**Exercise description:**
Send back the line that contains "Task: Switch Popular widget to Month tab" and all lines following it through the end of the data below, exactly, omitting pictures.

*** Available records ***

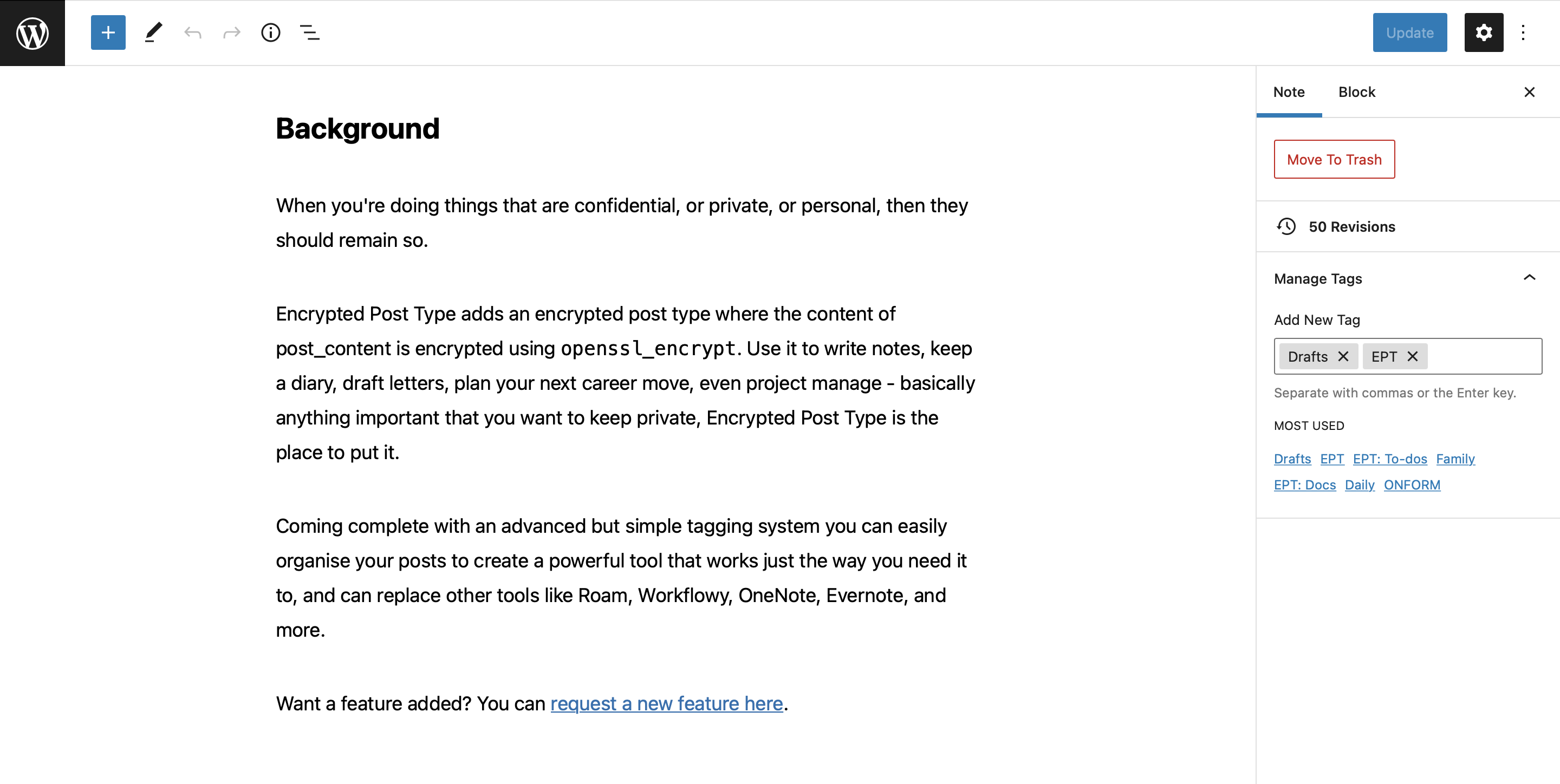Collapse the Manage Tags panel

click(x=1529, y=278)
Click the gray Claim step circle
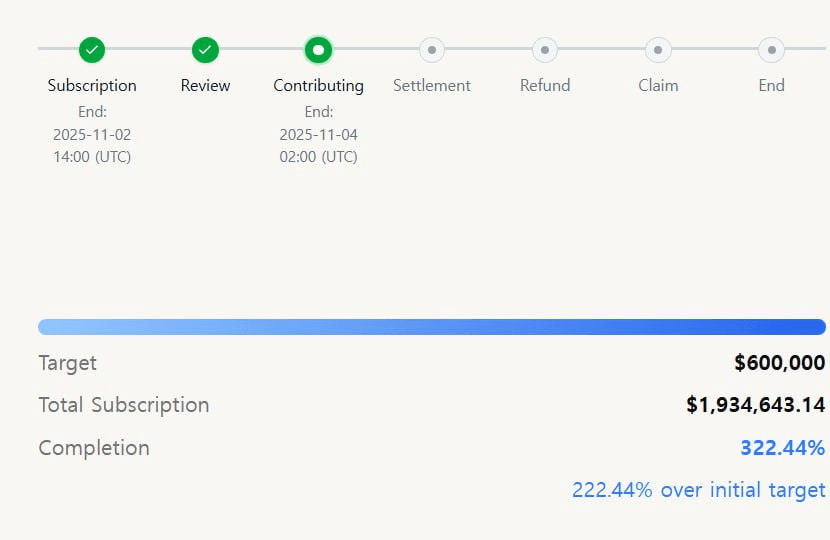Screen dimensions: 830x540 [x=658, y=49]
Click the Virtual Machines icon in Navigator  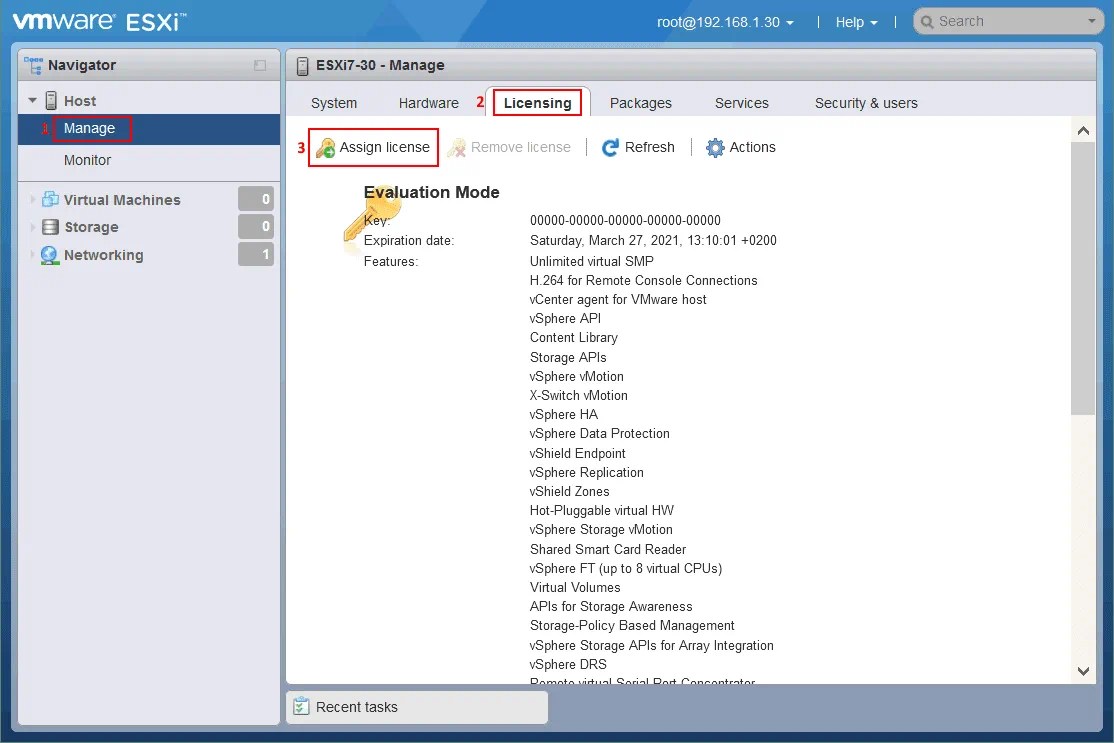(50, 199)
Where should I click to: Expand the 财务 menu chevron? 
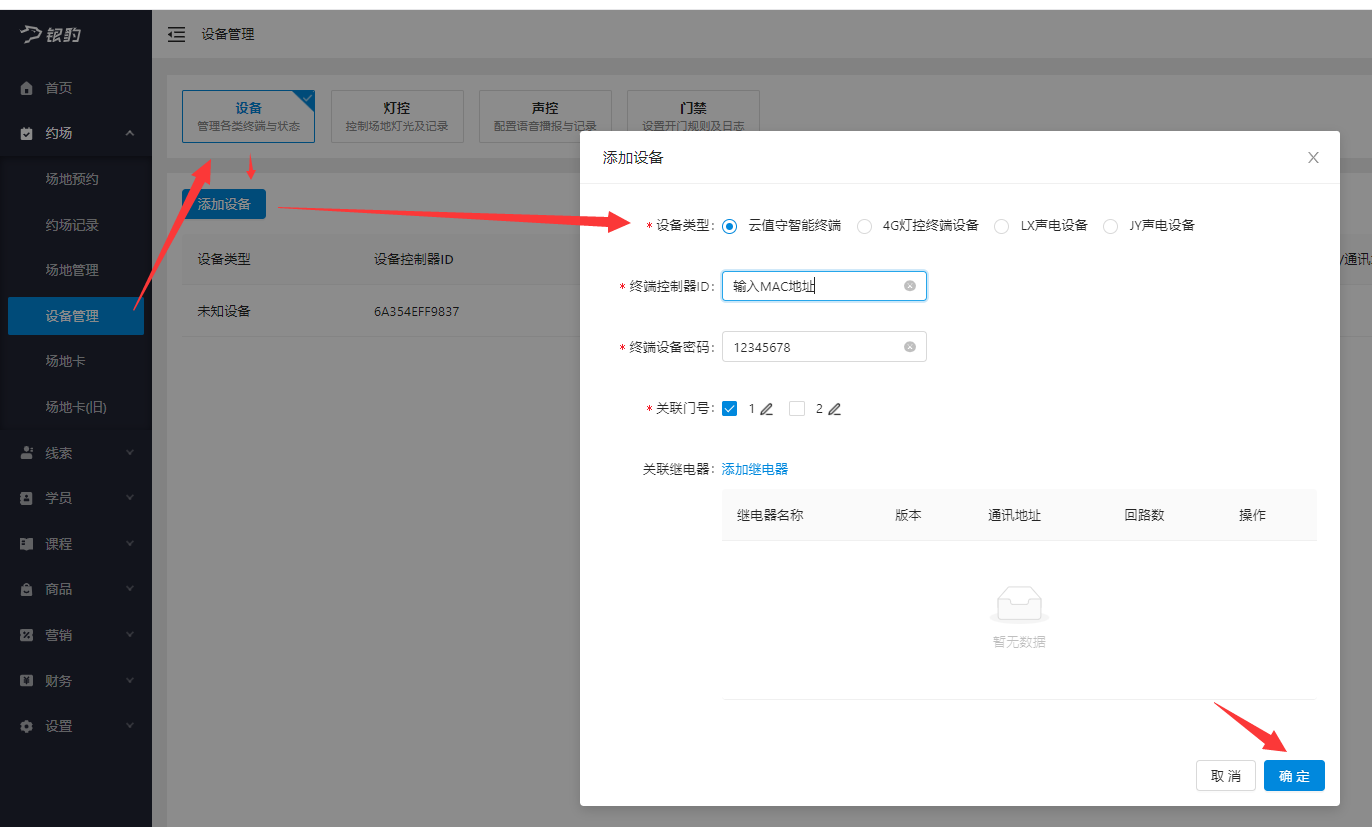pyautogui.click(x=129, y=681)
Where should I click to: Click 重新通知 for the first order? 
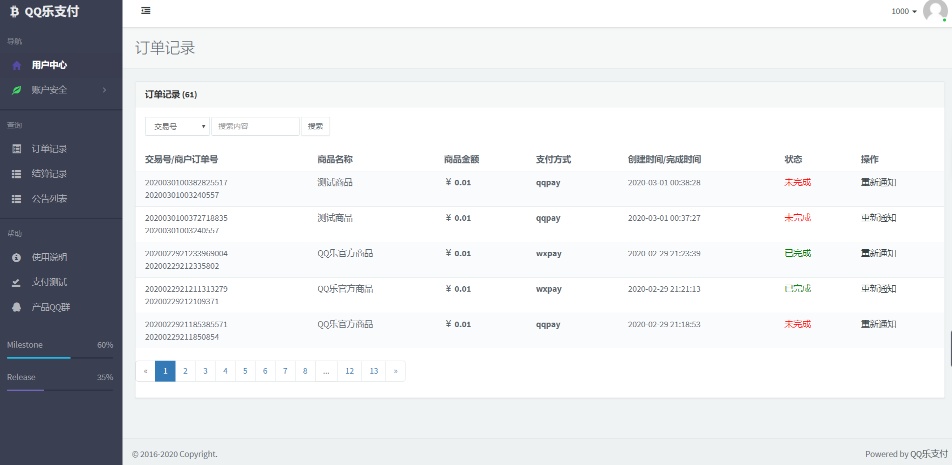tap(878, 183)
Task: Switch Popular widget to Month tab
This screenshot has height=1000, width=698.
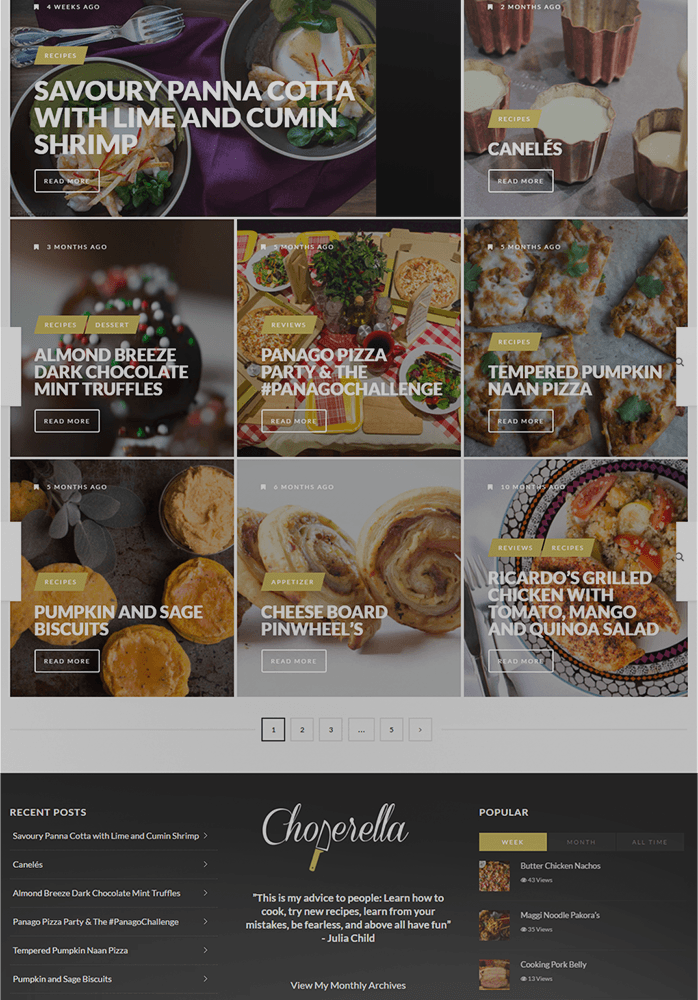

*** End of Available records ***

**Response to this task:**
Task: Switch Popular widget to Month tab
This screenshot has height=1000, width=698.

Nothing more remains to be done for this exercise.